**WHAT IS BEING ASKED**
Reproduce all the entries precisely.

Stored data
════

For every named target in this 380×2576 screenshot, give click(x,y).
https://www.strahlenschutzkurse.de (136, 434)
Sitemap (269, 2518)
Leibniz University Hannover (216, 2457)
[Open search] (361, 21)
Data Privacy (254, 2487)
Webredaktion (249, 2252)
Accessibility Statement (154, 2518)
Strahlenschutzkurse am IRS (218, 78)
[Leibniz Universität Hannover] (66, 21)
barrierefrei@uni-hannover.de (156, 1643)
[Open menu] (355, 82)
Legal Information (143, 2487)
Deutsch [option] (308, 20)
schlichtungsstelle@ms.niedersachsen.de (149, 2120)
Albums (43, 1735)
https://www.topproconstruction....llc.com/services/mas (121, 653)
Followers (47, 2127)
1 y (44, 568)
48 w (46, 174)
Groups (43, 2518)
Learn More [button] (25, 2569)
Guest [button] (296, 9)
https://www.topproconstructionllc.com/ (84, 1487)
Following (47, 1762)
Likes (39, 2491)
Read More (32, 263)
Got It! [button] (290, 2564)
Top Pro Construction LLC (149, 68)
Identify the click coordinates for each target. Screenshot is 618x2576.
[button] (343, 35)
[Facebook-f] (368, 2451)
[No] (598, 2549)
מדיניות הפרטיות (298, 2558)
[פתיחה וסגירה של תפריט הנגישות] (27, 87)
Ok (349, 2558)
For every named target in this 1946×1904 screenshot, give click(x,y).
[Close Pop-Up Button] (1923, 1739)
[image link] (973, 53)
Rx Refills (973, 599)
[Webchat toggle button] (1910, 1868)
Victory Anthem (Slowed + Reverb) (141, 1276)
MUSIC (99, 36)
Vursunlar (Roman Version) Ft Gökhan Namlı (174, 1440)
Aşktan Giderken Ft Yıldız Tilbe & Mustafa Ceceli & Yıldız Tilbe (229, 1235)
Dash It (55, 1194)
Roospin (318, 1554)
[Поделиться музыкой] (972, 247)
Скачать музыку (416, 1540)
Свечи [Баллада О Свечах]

════

**RESPONSE FOR THIS EXERCISE**
For every named target in this 380×2576 screenshot, give click(x,y).
https://www.strahlenschutzkurse.de (136, 434)
Sitemap (269, 2518)
Leibniz University Hannover (216, 2457)
[Open search] (361, 21)
Data Privacy (254, 2487)
Webredaktion (249, 2252)
Accessibility Statement (154, 2518)
Strahlenschutzkurse am IRS (218, 78)
[Leibniz Universität Hannover] (66, 21)
barrierefrei@uni-hannover.de (156, 1643)
[Open menu] (355, 82)
Legal Information (143, 2487)
Deutsch [option] (308, 20)
schlichtungsstelle@ms.niedersachsen.de (149, 2120)
Albums (43, 1735)
https://www.topproconstruction....llc.com/services/mas (121, 653)
Followers (47, 2127)
1 y (44, 568)
48 w (46, 174)
Groups (43, 2518)
Learn More [button] (25, 2569)
Guest [button] (296, 9)
https://www.topproconstructionllc.com/ (84, 1487)
Following (47, 1762)
Likes (39, 2491)
Read More (32, 263)
Got It! [button] (290, 2564)
Top Pro Construction LLC (149, 68)
Identify the click coordinates for each target. Screenshot is 618x2576.
[button] (343, 35)
[Facebook-f] (368, 2451)
[No] (598, 2549)
מדיניות הפרטיות (298, 2558)
[פתיחה וסגירה של תפריט הנגישות] (27, 87)
Ok (349, 2558)
For every named target in this 1946×1904 screenshot, give click(x,y).
[Close Pop-Up Button] (1923, 1739)
[image link] (973, 53)
Rx Refills (973, 599)
[Webchat toggle button] (1910, 1868)
Victory Anthem (Slowed + Reverb) (141, 1276)
MUSIC (99, 36)
Vursunlar (Roman Version) Ft Gökhan Namlı (174, 1440)
Aşktan Giderken Ft Yıldız Tilbe & Mustafa Ceceli & Yıldız Tilbe (229, 1235)
Dash It (55, 1194)
Roospin (318, 1554)
[Поделиться музыкой] (972, 247)
Скачать музыку (416, 1540)
Свечи [Баллада О Свечах]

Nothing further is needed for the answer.